◆ **Given passage**
Using a range of very sophisticated imaging, including electron microscopy and x-ray spectroscopy, they identified ultrafine particles in a third of the 25 patients they examined. [3] In addition to noting some particles that contained “components commonly found in our atmosphere,” iron, silicon, and calcium, they identified some amorphous particles (Trojan horses) that contain malayaite, a pigment used in the ceramic industry, as well as a titanium compound found once again in the ceramics industry and sunscreen. Here is another important finding, while they indeed found ultrafine particles, were they a result of these patients' workplace exposure?
“…the findings here likely reflect the occurrence of substantive numbers of exogeneous fine particles in human CSF in some patients, mostly from occupational exposures, and warrant follow-up epidemiological studies ….”
With some clinical evidence in hand, the researchers turned to an animal model to try and identify the mechanism of entry for those particles. To avoid the possibility of olfactory entry, they instilled a large amount of titanium oxide and elemental carbon “to simulate accumulated inhaled PM exposure” into mice's trachea (windpipe). Whether that simulation is accurate is another matter. Within 24 hours, there was evidence of injury to the lung's lining, the alveoli with “pronounced transmission,” of those particles across the air-blood barrier. Subsequently, some of these particles were found in the mice’s brains. The researchers found that the tight connections of the blood-brain barrier had been loosened and that those ultrafine particulate aggregates, the Trojan Horses, were located near the damaged areas – the particles “seeped” into the central nervous system.

◆ **Data shown**

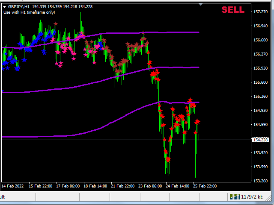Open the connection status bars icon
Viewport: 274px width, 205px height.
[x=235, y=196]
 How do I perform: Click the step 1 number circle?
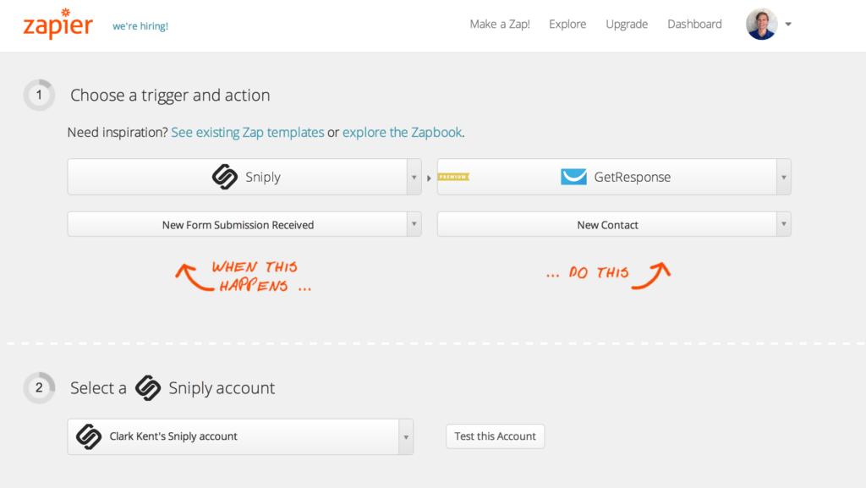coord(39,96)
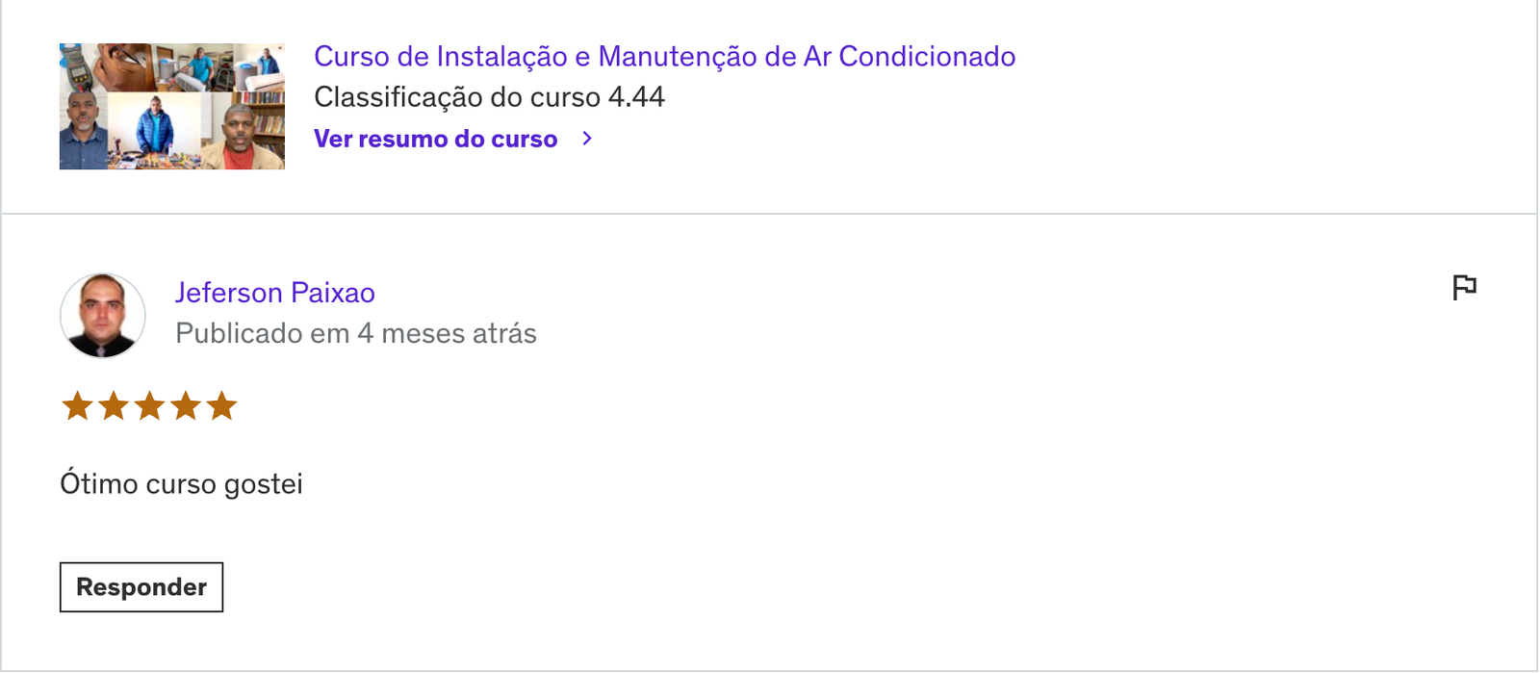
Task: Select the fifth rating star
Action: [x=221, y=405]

==

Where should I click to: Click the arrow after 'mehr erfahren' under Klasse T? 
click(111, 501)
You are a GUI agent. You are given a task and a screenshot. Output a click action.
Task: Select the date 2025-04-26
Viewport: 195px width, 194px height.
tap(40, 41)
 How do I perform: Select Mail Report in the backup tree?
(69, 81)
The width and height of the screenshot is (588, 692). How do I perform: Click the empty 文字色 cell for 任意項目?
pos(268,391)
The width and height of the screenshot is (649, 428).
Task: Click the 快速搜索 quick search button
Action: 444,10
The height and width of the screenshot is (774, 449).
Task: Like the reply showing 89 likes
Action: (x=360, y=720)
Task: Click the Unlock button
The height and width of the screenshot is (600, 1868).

◆ **Work to be completed**
Carry on the passage about ultrafine particles reaching the brain, picking up after its final sentence. The records are separate material and have no connection to the passage about ultrafine particles.

◆ **Expected output**
The mice did put up a defense as additional experiments with elemental carbon affixed to a radioactive tracer, again instilled into the trachea, demonstrated. The elemental carbon collected quickly in the kidneys, where it could be excreted as urine. Some were found in our organs, caught in the reticuloendothelial cells – cells designed to capture and remove particles from our bodies. And some were found, once again, in the central nervous system, which cleared the particles, but over a more extended period, more similar to the clearance by the heart than the blood.
The researchers have identified a pathway for ultrafine particles to enter our central nervous system. Other studies have suggested that the direct route through the olfactory nerve is eightfold more efficient, but nonetheless, it seems that ultrafine particles can get in. Whether they are responsible for disease remains unknown, but at least there is an underlying physiological pathway for a linkage.
One last note, according to the EPA, PM2.5 in our atmosphere dropped below the national standard in 2008, and is currently 37% less than in 2000.
[1] From the point of view of physics, mass and weight are different, but for our purposes, they are the same.
[2] There has been some interesting work on using focused ultrasound to vibrate the brain's blood vessels to loosen up those tight connections and let chemotherapy in.
[3] The researchers identified ultrafine particles in only 1 of 26 individuals without “brain diseases.”